▸ PROBLEM DESCRIPTION
Can you rewrite the material from its start through the line containing "pos(776,296)" as a two-column CSV headed "instruction" and "location"? Put one row for each instruction with its answer, each value in a single quoted field with line breaks turned into spaces, and leave the pictures out.

* * * * * * * * *

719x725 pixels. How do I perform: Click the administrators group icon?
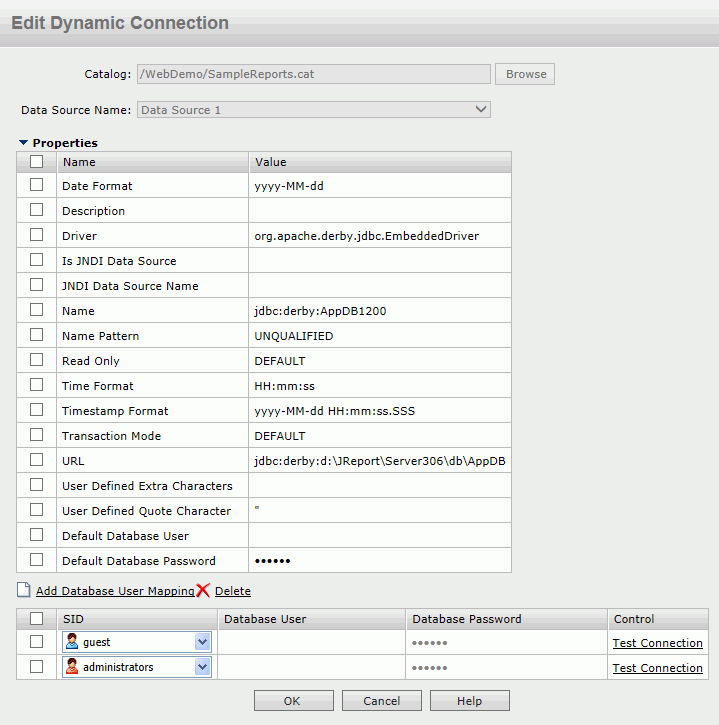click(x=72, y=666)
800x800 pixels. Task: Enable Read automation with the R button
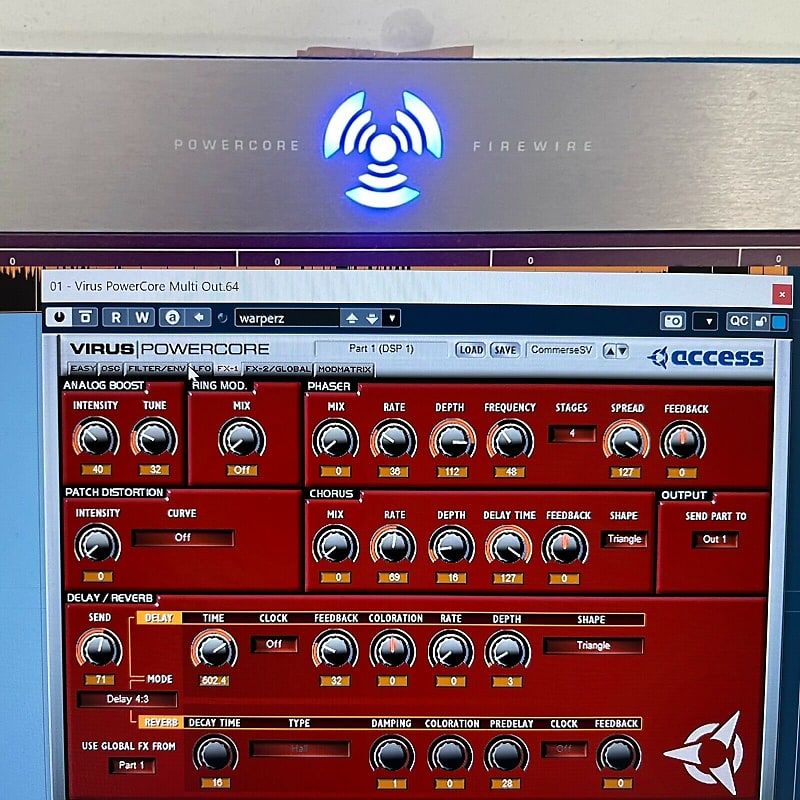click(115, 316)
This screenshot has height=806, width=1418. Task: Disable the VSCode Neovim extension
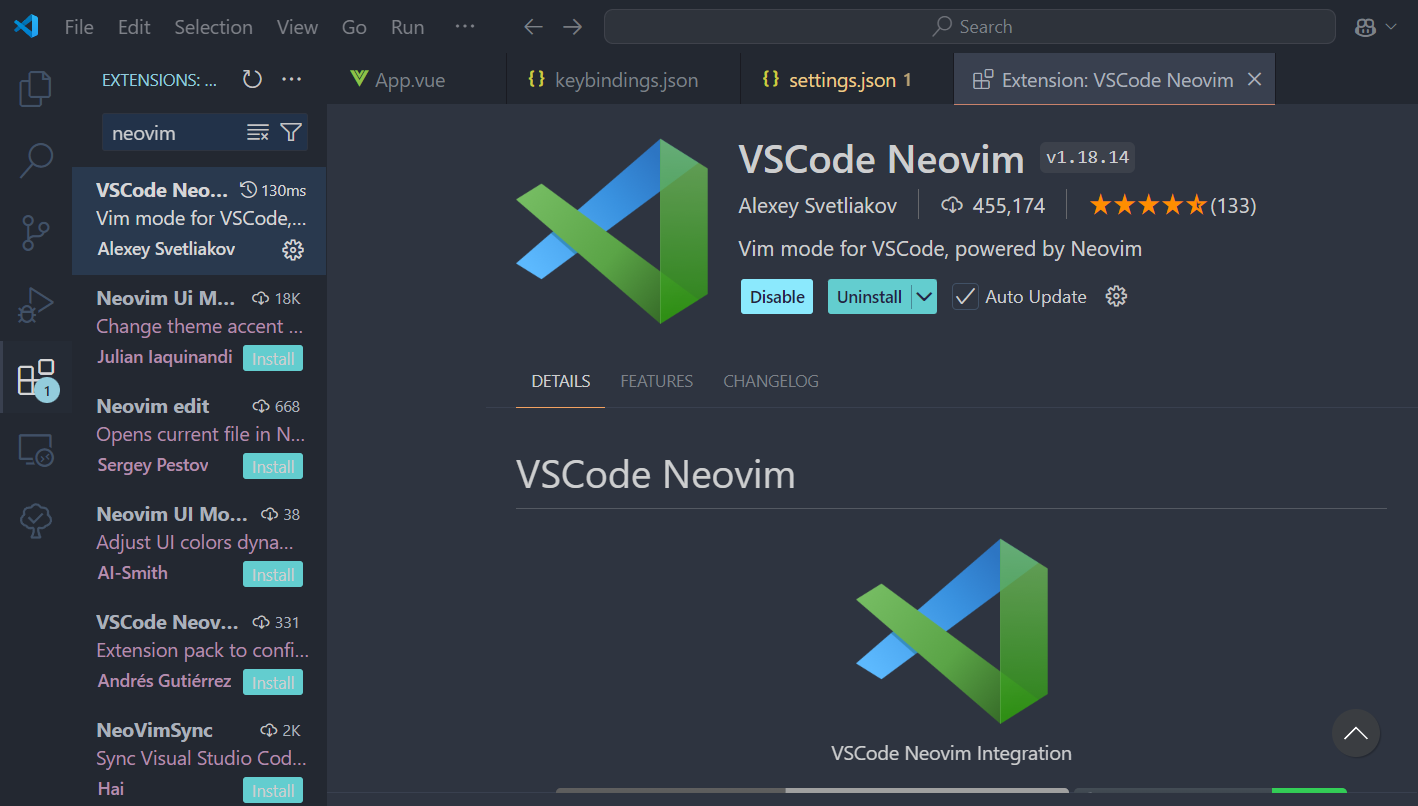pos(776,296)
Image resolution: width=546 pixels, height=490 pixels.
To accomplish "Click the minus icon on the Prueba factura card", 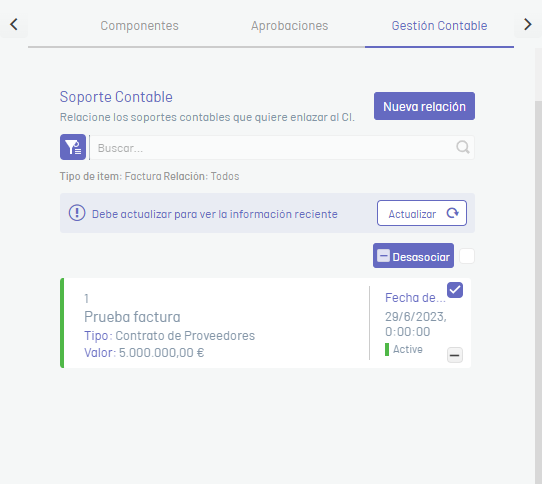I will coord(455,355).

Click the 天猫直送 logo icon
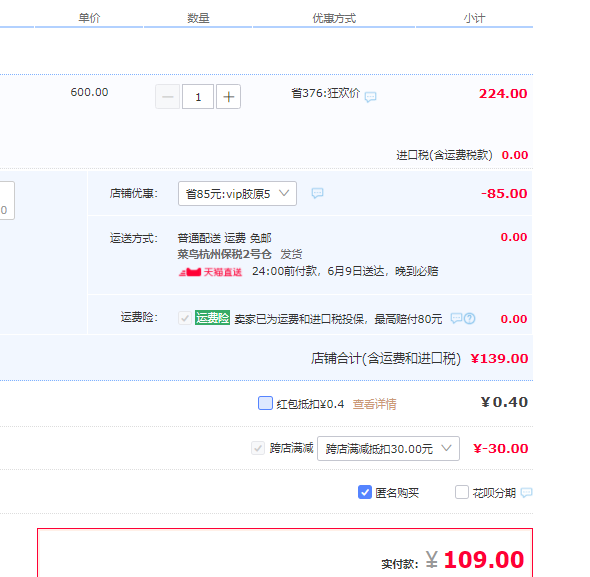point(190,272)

* * * * * * * * *

▸ WORKED ANSWER
instruction,location
"719x725 pixels. How do I perform: Click the administrators group icon?","click(x=72, y=666)"
"800x800 pixels. Task: Enable Read automation with the R button","click(115, 316)"
"This screenshot has height=806, width=1418. Task: Disable the VSCode Neovim extension","pos(776,296)"